Atrás quedó la Semana Santa. En el beaterio de Santa María Egipcíaca se había vivido con el recogimiento propio de los conventos y monasterios. Sus gruesos muros aislaban casi por completo del mundo exterior a las monjas y a las acogidas en la institución. Apenas llegaban los ecos de las cosas mundanas. La última novedad había sido la llegada de doña Mariana de Pineda en calidad de detenida, hasta tanto se celebrara el juicio a que iba a sometérsele.

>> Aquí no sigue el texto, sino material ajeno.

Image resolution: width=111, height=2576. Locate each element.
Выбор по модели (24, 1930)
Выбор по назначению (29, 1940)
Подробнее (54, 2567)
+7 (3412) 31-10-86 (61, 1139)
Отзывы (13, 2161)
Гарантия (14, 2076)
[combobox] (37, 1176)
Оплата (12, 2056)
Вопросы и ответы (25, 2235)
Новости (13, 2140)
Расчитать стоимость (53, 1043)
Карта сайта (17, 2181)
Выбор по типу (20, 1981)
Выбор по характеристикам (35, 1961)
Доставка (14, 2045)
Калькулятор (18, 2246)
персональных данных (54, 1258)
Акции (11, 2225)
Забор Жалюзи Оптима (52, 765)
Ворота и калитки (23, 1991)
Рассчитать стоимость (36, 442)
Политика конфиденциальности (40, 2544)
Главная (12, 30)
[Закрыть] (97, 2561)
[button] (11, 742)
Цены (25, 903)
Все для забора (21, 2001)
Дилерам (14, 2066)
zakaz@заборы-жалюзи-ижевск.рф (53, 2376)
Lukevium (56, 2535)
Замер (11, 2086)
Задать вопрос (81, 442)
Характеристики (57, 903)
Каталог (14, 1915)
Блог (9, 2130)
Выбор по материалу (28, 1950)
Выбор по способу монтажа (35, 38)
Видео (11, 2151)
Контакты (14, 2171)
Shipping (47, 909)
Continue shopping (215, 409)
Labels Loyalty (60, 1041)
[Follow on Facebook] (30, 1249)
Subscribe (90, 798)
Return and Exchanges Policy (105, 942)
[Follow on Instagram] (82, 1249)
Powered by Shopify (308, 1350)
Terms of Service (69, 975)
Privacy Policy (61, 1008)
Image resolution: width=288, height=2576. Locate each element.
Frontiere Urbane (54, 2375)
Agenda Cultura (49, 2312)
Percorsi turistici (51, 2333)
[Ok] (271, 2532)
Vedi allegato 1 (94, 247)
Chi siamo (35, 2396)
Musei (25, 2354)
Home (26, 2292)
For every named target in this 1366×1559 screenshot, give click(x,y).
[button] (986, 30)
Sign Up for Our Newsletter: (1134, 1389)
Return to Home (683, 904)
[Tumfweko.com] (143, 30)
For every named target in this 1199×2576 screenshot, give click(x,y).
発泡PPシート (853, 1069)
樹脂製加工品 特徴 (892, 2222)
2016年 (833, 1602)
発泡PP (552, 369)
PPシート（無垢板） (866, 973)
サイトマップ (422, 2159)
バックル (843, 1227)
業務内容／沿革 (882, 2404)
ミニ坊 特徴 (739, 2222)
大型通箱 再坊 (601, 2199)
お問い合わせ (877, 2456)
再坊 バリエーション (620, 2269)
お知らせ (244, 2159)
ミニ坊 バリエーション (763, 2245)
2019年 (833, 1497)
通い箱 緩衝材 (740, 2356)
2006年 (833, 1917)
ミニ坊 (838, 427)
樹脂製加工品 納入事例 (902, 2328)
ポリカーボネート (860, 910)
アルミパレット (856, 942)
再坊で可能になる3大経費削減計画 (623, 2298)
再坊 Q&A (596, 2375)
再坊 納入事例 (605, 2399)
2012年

En muy pocos días sor Rosita se había convertido en su confidente, al hacerla partícipe de su preocupación acerca de la situación en que quedaban sus hijos, sobre todo la pequeña Luisa, que acababa de cumplir los dos años. Los días transcurrían angustiosos y monótonos, bajo la disciplina que presidía la vida del beaterio. Se levantaban a toque de campana, antes del amanecer, y, con una saya de paño basto sobre la camisa de dormir, acudían todas a la capilla, monjas e internas, para el primer rezo del día. Después, cada cual arreglaba su celda y dedicaba unos minutos al aseo personal, antes de volver a la capilla para oír misa. El desayuno, en silencio, consistía invariablemente en un tazón de leche endulzada con miel y unos mojicones. Luego, quienes no tenían señalada cocina, baldeo o lavadero —Mariana estaba exenta de estos trabajos—, pasaban la mañana cosiendo o remendando ropa hasta la oración de antes del almuerzo. Tras la comida se retiraban durante una hora en sus celdas, salvo las encargadas de recoger la cocina. Luego otra vez al cuarto de costura o al patio, si el tiempo lo permitía, para aprender primores como encaje de bolillos y bordado de pañuelos, o tejer alguna pieza en pequeños telares de mano. Ese tiempo era mucho más entretenido que el de la mañana, porque se permitía hablar. Se rezaba el rosario antes de la cena y se despedía el día con una oración común en la capilla. Menos la celadora de turno, las demás se encerraban en las celdas y allí disponían de unos minutos antes de apagar los candiles.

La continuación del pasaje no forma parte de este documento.